The evidence at trial was that an officer driving past a storefront known as a “drug hangout” had observed the juvenile reaching into the railing part of a dumpster adjacent to the storefront. One of the juvenile’s hands was balled up with something in it the size of his fist. It was daylight and the officer was approximately twenty-five feet from the juvenile. The officer made a U-turn to investigate, taking about thirty seconds to make the turn. The officer went to the site and discovered a brown bag containing two smaller plastic bags of cocaine behind the railing. The juvenile argued that he was just standing at the site. The trial court denied the juvenile’s motion for judgment of acquittal, concluding there was no reasonable hypothesis of innocence. Finding the state met its burden with circumstantial evidence, the court found the juvenile guilty of constructive possession of cocaine with intent to sell.

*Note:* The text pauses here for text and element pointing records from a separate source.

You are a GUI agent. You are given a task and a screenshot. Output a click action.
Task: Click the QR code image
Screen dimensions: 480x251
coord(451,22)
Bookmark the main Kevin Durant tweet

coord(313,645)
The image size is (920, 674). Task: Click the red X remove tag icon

As the Second District observed in Davis v. State, 761 So.2d 1154, 1157-58 (Fla. 2d DCA 2000):

The failure of circumstantial evidence to prove actual possession was recently demonstrated by this court in Isaac v. State, 730 So.2d 757 (Fla. 2d DCA 1999). There the defendant and another man were standing no more than a foot apart as they were observed by police officers. The two were passing an object between them that proved to be a bag of crack cocaine. One of the men dropped the baggie to the ground and the two began walking away. The police did not see which man dropped the baggie, but both men were searched, and neither the defendant nor the other man had either money or contraband on his person. This court observed:
To be sure, the circumstances suggested that one or both men possessed cocaine. At the same time, however, those circumstances did not exclude the reasonable hypotheses that the men found the baggie at that spot and were simply examining it when the policemen happened by, or that the other fellow brought the cocaine there and was showing it to Isaac. Therefore, we reverse Isaac’s conviction and direct the circuit court to discharge him.

See also Agee v. State, 522 So.2d 1044 (Fla. 2d DCA 1988).

As Judge Griffin observed in Ball v. State, 758 So.2d 1239, 1241 (Fla. 5th DCA 2000):

Where constructive possession is nonexclusive, knowledge of the presence of the contraband and the ability to control it cannot be inferred, but must be established by “independent proof.” Chicone v. State, 684 So.2d 736 (Fla.1996); Brown v. State, 428 So.2d 250 (Fla.), cert. denied, 463 U.S. 1209, 103 S.Ct. 3541, 77 L.Ed.2d 1391 (1983); T.W. v. *619State, 666 So.2d 1001 (Fla. 5th DCA 1996); E.A.M. v. State, 684 So.2d 283, 284 (Fla. 2d DCA 1996). It is frequently said that “[s]uch proof may consist either of evidence establishing that the accused had actual knowledge of the presence of the contraband, or of evidence of incriminating statements and circumstances, other than the mere location of the substance, from which a jury might lawfully infer knowledge by the accused of the presence of the contraband on the premises.” Murphy v. State, 511 So.2d 397, 399 (Fla. 4th DCA 1987). (Footnote omitted.)

Following the analysis in Ball, Davis and Isaac, several reasonable hypotheses of innocence, including the hypothesis that O.L.M. found the bag at that spot and was simply examining it when the police spotted him, mandate our reversal of the order under review.